Sobre a Sabesp e o saneamento
Enviado por luisnassif, seg, 15/10/2012 - 15:10
comentário aos post "Sobre o tratamento de esgoto da Sabesp"
Por Nagibe
1. A titularidade nunca foi estadual. A Constituição de 88 deixou o assunto vago e Lula resolveu dando-a aos municipios que até podem - se quiserem - transferir a operação (não a titularidade, são coisas diferentes) a outras empresas públicas ou licitar, abrindo-a às privadas. 
2. Na conta cobra-se o afastamento de esgotos, e não o tratamento. Isso no Brasil inteiro.
3. A Sabesp nunca operou Campinas - logo a população de lá nunca fez essa escolha o sr. inventou.
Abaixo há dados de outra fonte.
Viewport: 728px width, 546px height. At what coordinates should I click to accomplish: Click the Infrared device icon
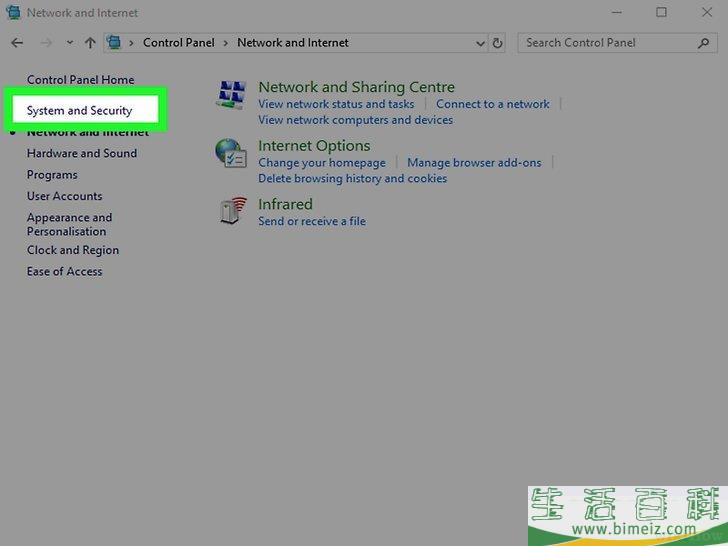pos(231,211)
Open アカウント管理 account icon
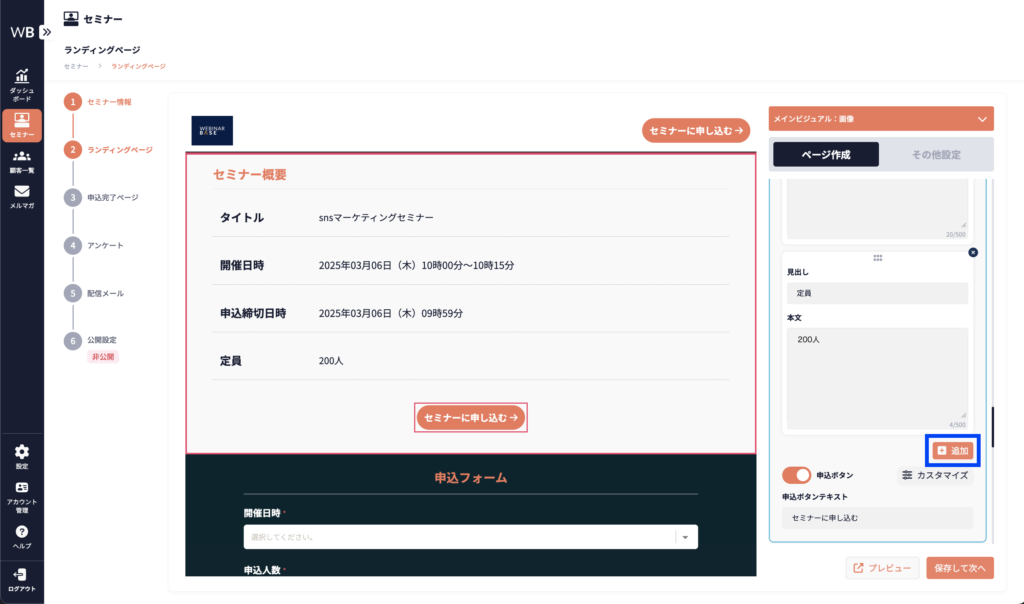This screenshot has height=604, width=1024. [x=22, y=488]
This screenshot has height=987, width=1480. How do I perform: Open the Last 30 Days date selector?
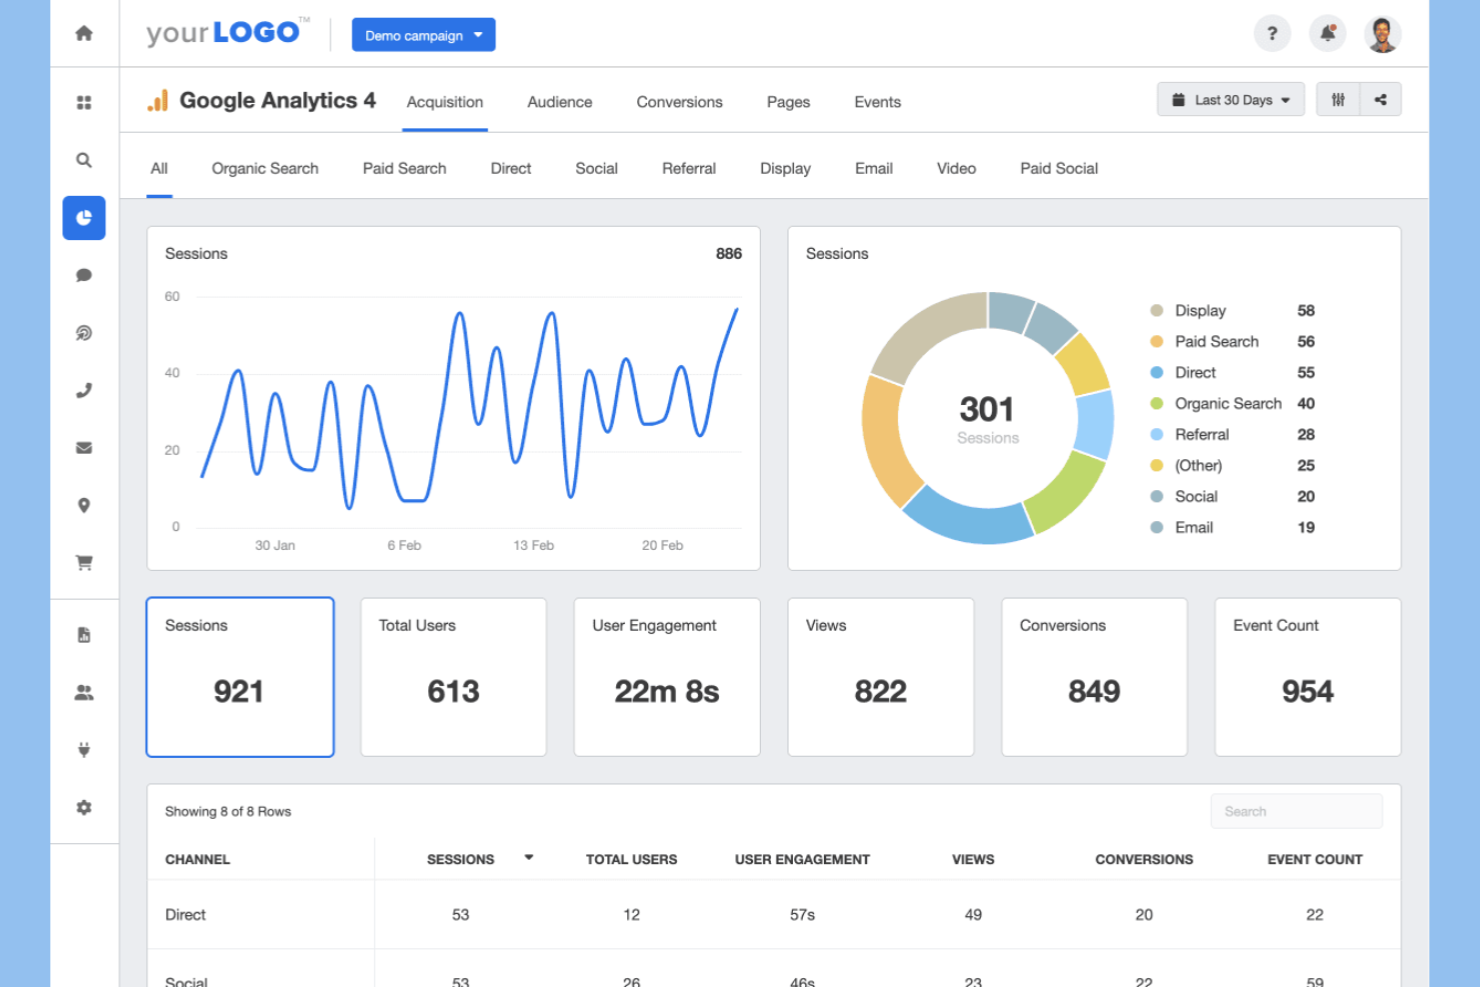pos(1230,99)
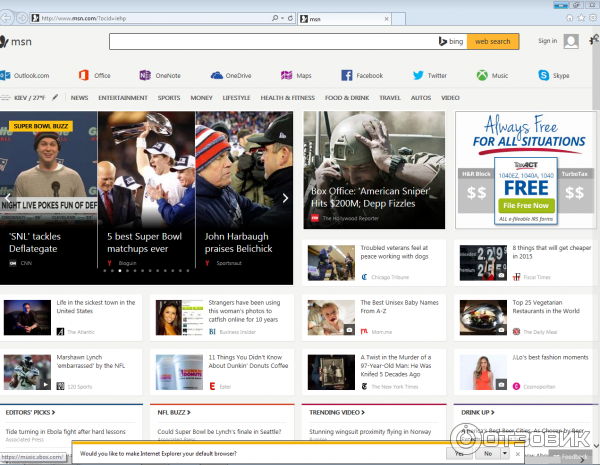Open the Outlook.com shortcut
Viewport: 600px width, 465px height.
[x=28, y=75]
A parte dos indicadores de tratamento ja foi corrigida por outros postantes. A parte do Projeto Tiete mereceria um post só sobre isso.
Por Edson Joanni
O comentarista está muito mal informado. Basta entrar no site da Sabesp para ver que o índice de tratamento ultrapassa os 60% na região metropolitana de São Paulo e chega a 90% no interior.
Aqui vai o link: http://site.sabesp.com.br/site/interna/Default.aspx?secaoId=4 Outra coisa: água pluvial é responsabilidade da Prefeitura.
Por Nagibe
O sistema de esgotamento sanitário adotado em todo o Brasil é o separador absoluto - ou seja água das chuvas e esgotos em dutos separados.
No caso de São Paulo, a Sabesp só opera o segundo, sendo o primeiro responsabilidade da PMSP. Vc erra ao juntar as duas responsabilidades que, legalmente e tecnicamente sao distintas. Os sofás que vc cita são um problema de limpeza urbana, que nada tem a ver com coleta de esgotos.
Claro que vc não vai ver ETEs em toda foz de córrego...para isso existem interceptores, que vc não vê porque estão enterrados, que levam o esgoto até as 05 ETEs do sistema integrado da RMSP.